Die Einrichtungen der offenen Kinder- und Jugendarbeit bieten Kindern und Jugendlichen einen Ort, an dem sie ihre Freizeit nach ihren Bedürfnissen und Interessen verbringen und selbstorganisiert ihre Freizeit gestalten können. Die Orientierung an den Interessen von Kindern und Jugendlichen, die nach dem Prinzip der Selbstorganisation gefördert werden sollen, ist gesetzlich verankert: Nach Paragraph 11 SGB VIII sind "jungen Menschen (...) die zur Förderung ihrer Entwicklung erforderlichen Angebote der Jugendarbeit zur Verfügung zu stellen. Sie sollen an den Interessen junger Menschen anknüpfen und von ihnen mitbestimmt und mitgestaltet werden, sie zur Selbstbestimmung befähigen und zu gesellschaftlicher Mitverantwortung und zu sozialem Engagement anregen und hinführen." Die offene Jugendarbeit bietet damit in einem pädagogisch unterstützten Rahmen zum einen die Chance, auch riskantes Verhalten kennenzulernen und auszuprobieren, und zum anderen, Kompetenzen wie Entscheidungsfähigkeit und Eigenverantwortung zu vermitteln und damit einen Beitrag zu einer gesunden Identitätsentwicklung zu leisten, die junge Menschen vor gefährdenden Einflüssen schützen kann.

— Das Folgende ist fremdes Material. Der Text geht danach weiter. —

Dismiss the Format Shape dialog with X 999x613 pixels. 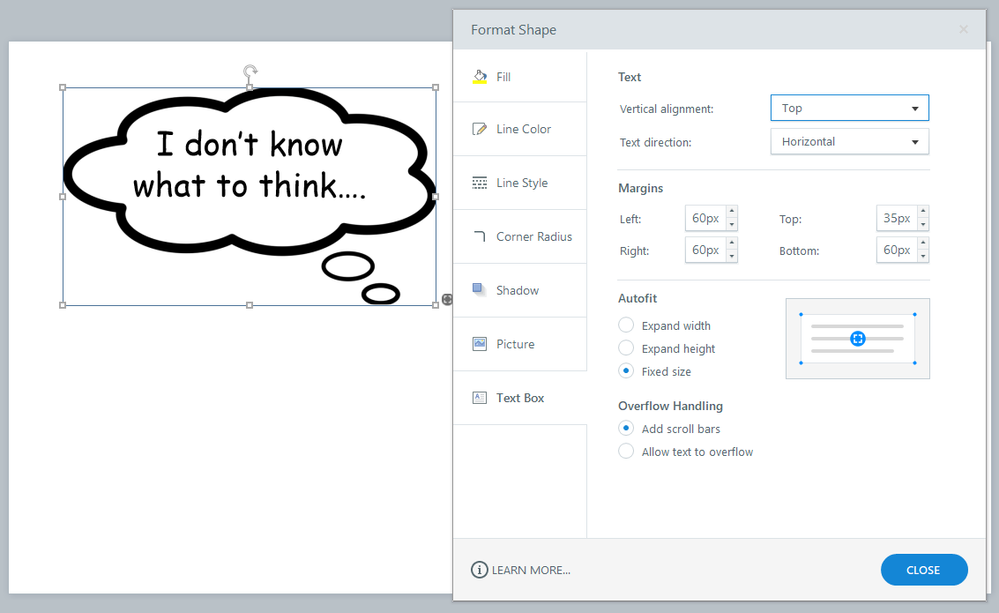pos(963,30)
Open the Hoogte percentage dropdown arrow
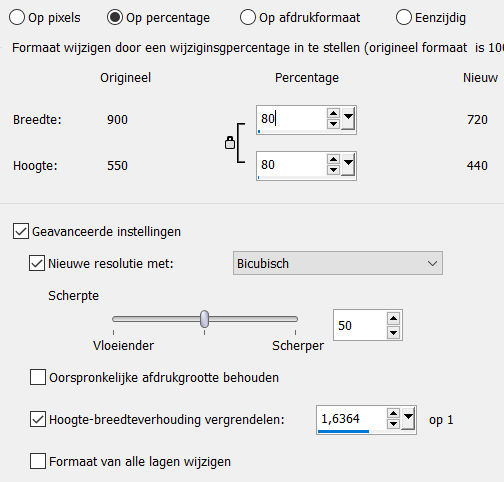The width and height of the screenshot is (504, 482). click(348, 165)
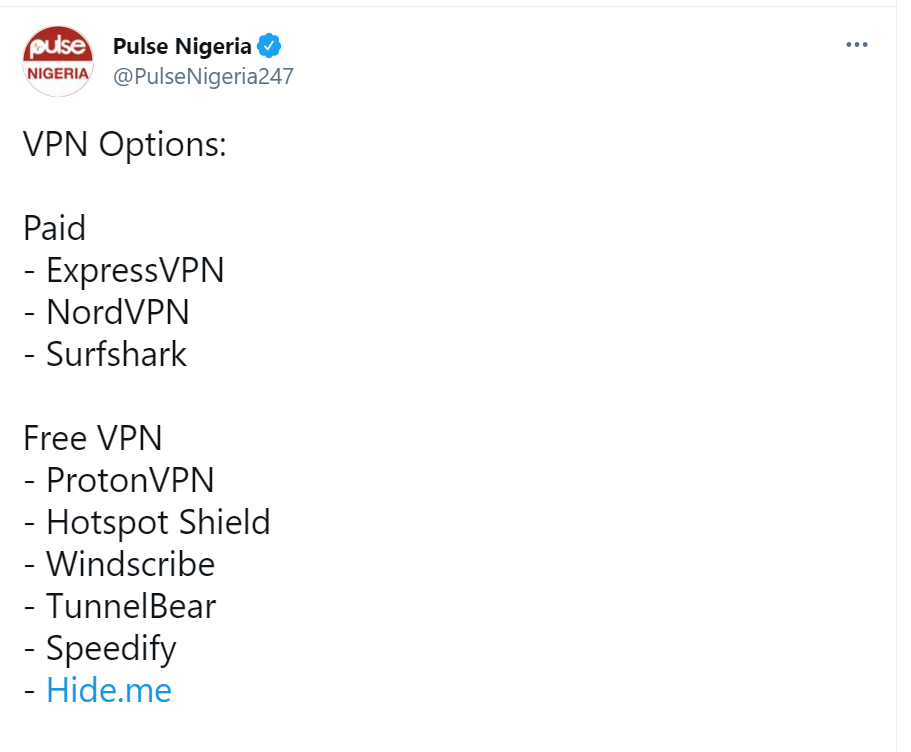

Doppelter Auftrag: junge Menschen integrieren und ihnen Freiräume bieten

Die historische Entwicklung der Jugendarbeit zeigt, dass diese Orientierung nicht immer im Zentrum der Jugendarbeit stand. In den Anfängen der offenen Jugendarbeit ging es vor allem darum, Jugendliche, die als Problem für die Gesellschaft betrachtet wurden, "mit erzieherischen Integrationsangeboten in die gesellschaftliche Ordnung hereinzuholen" (Hafeneger 2013, S. 37). Damals waren dies insbesondere männliche Jugendliche, die als sozial auffällig und verwahrlost galten. Auch heute stellen männliche Besucher in Einrichtungen der offenen Jugendarbeit die Mehrheit, auch wenn sich die Angebote breit ausdifferenziert haben. Die Geschichte der Jugendarbeit ist bis heute gekennzeichnet durch das Spannungsfeld, in dem sie ihre Aufgabe wahrnimmt: Einerseits soll sie der Gesellschaft dienen, indem sie Jugendliche beaufsichtigt (als normativ orientierte Kontrollinstanz). Andererseits soll sie Kindern und Jugendlichen Freiräume bieten, die sie zur Entfaltung einer eigenständigen Persönlichkeit brauchen. Dieser Gegensatz führt auch bei den Mitarbeiterinnen und Mitarbeitern in der Jugendarbeit immer wieder zu Diskussionen: Inwiefern darf und soll die offene Jugendarbeit Risikoverhalten von Jugendlichen Raum geben und darauf vertrauen, dass Kinder und Jugendliche sich positiv entwickeln, wenn sie in einem geschützten Rahmen eigene Erfahrungen machen können?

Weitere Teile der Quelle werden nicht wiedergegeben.